Dataset entries
↓↓↓
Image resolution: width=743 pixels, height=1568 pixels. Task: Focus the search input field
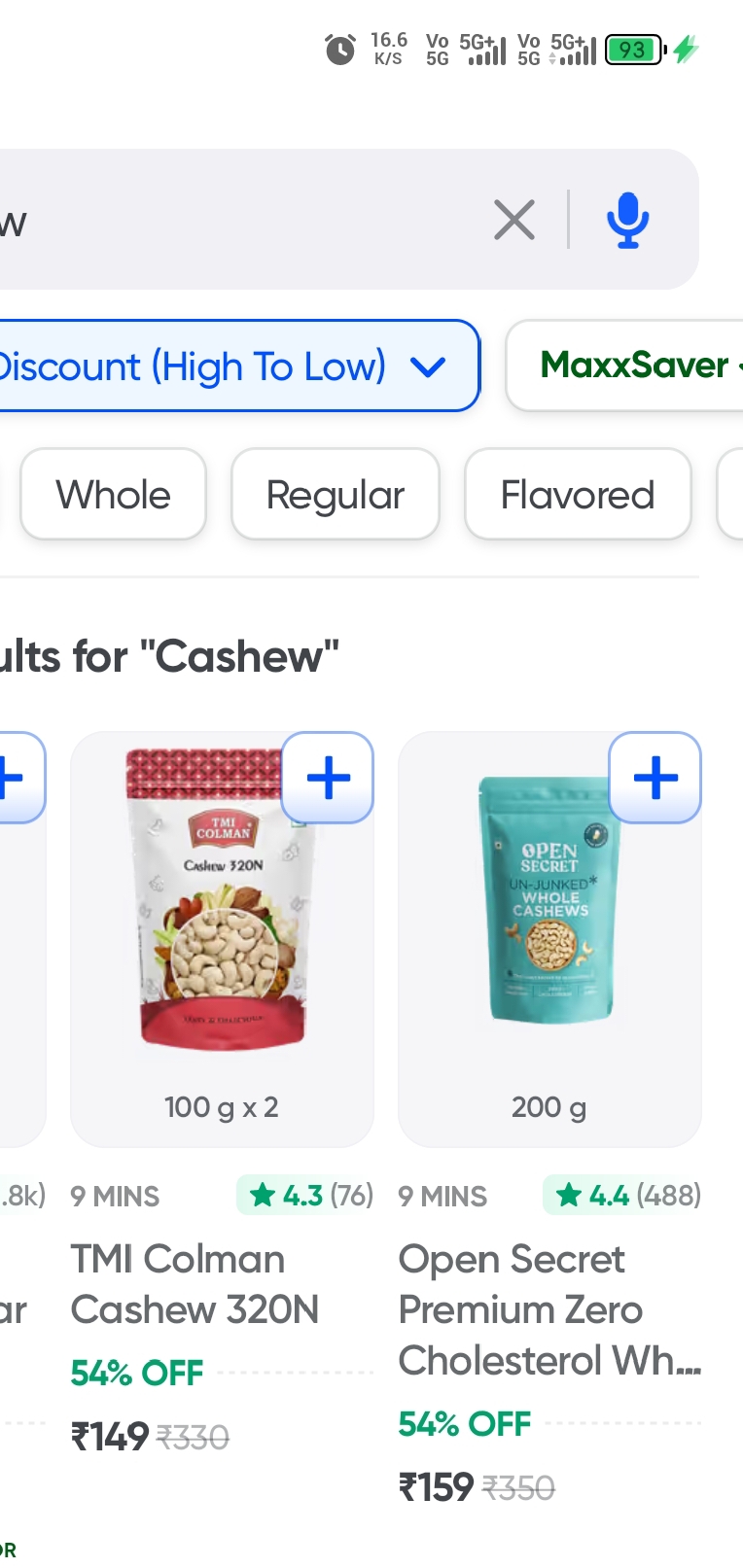click(x=243, y=220)
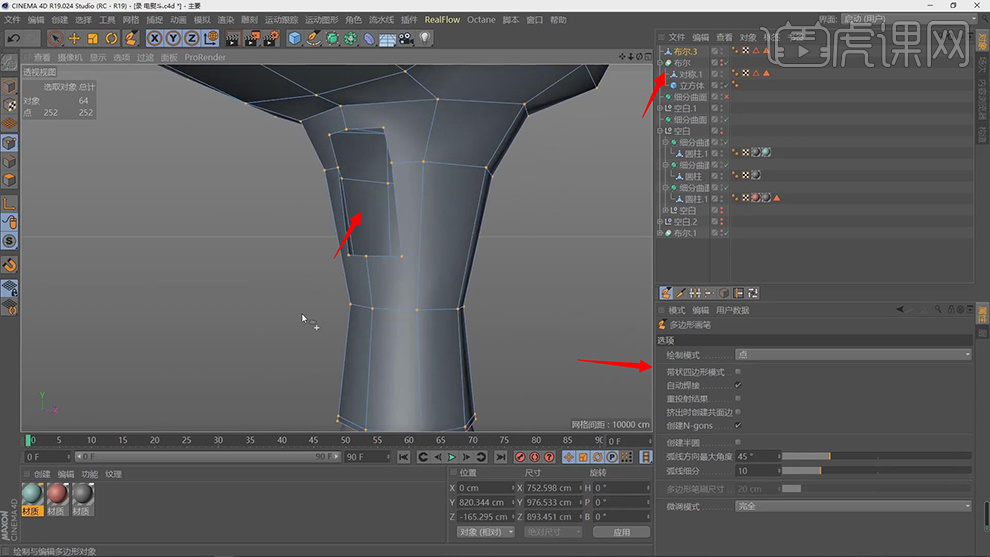Click the light bulb icon in the toolbar
This screenshot has width=990, height=557.
tap(425, 38)
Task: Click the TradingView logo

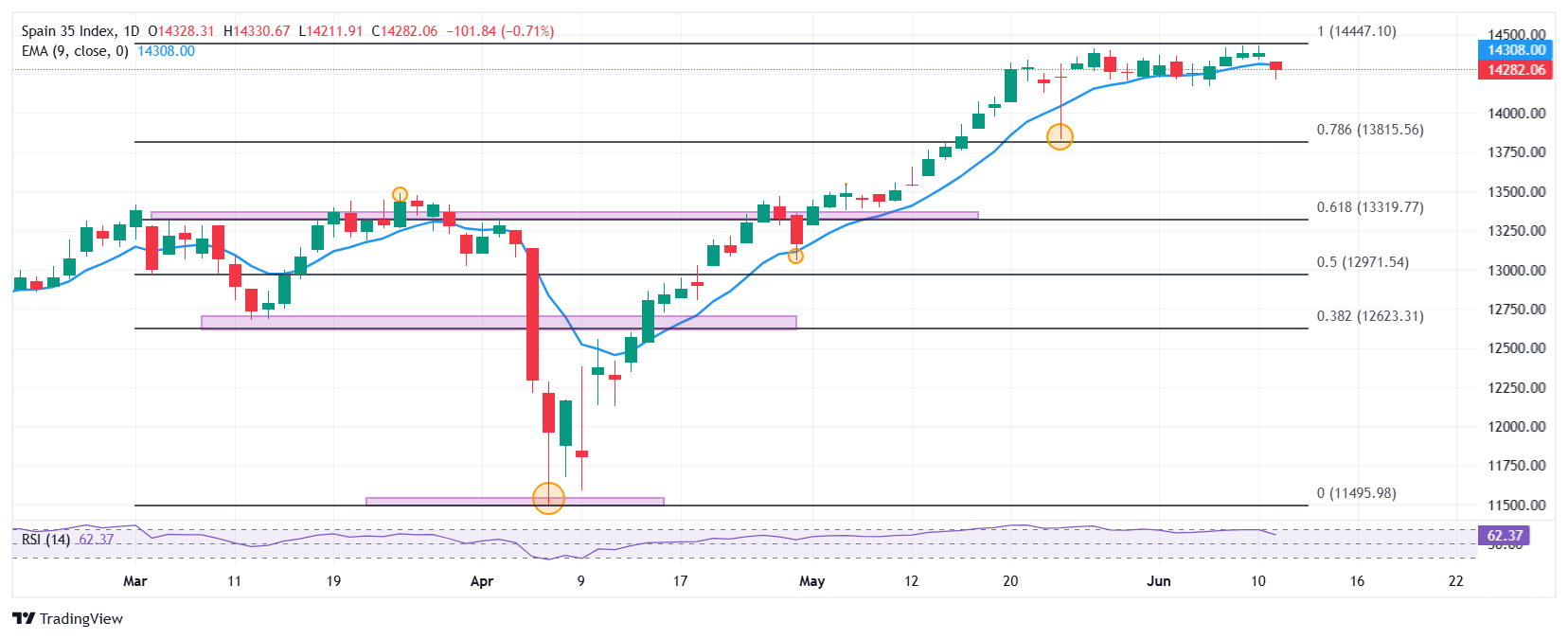Action: tap(68, 618)
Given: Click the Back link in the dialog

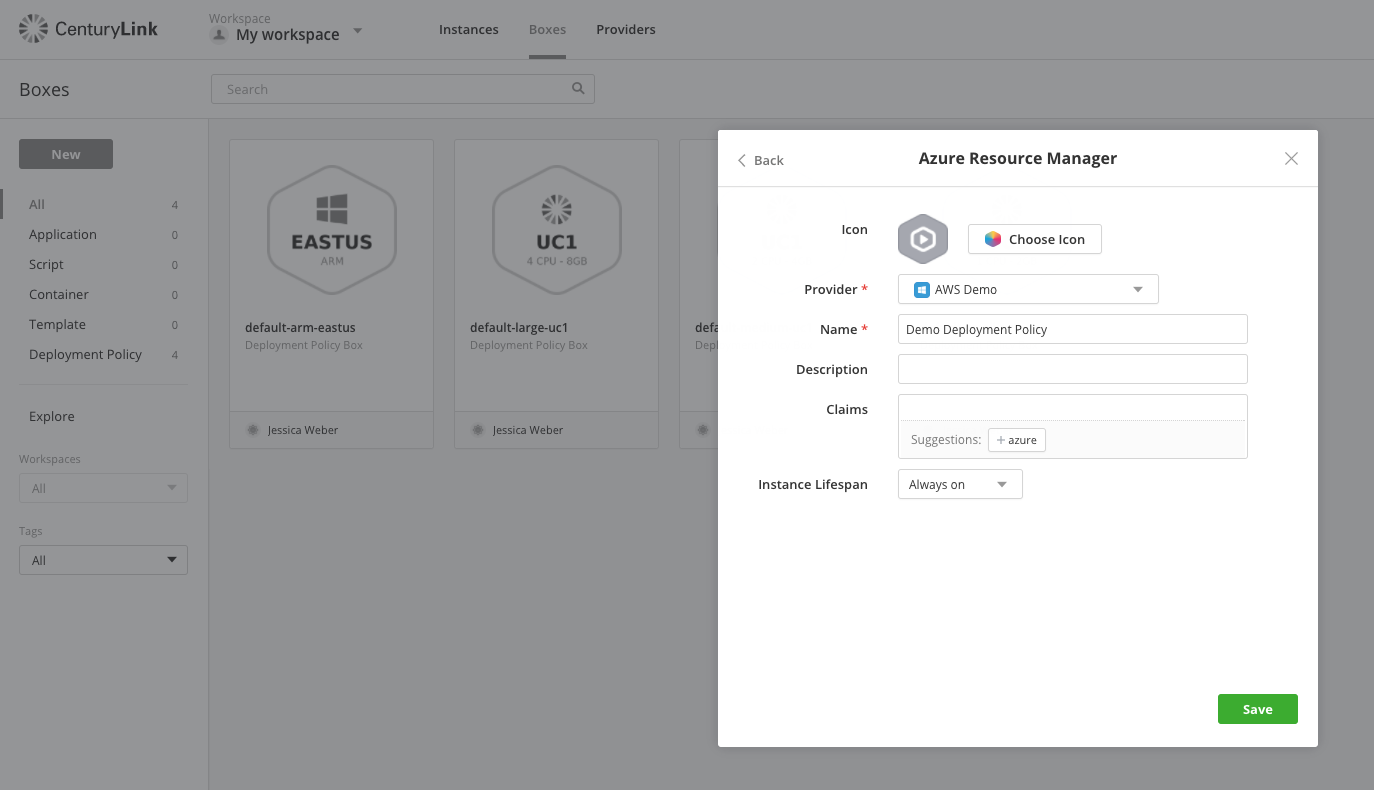Looking at the screenshot, I should [x=760, y=160].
↑↑↑
• [Task requirements]
Quote exactly, and nothing besides, the lines from the one with "Task: Click the TradingView logo" through the end of the records above; include both ends and omit the pictures.

• [Output]
Task: Click the TradingView logo

Action: tap(68, 618)
Given: Click the Back link in the dialog

Looking at the screenshot, I should [x=760, y=160].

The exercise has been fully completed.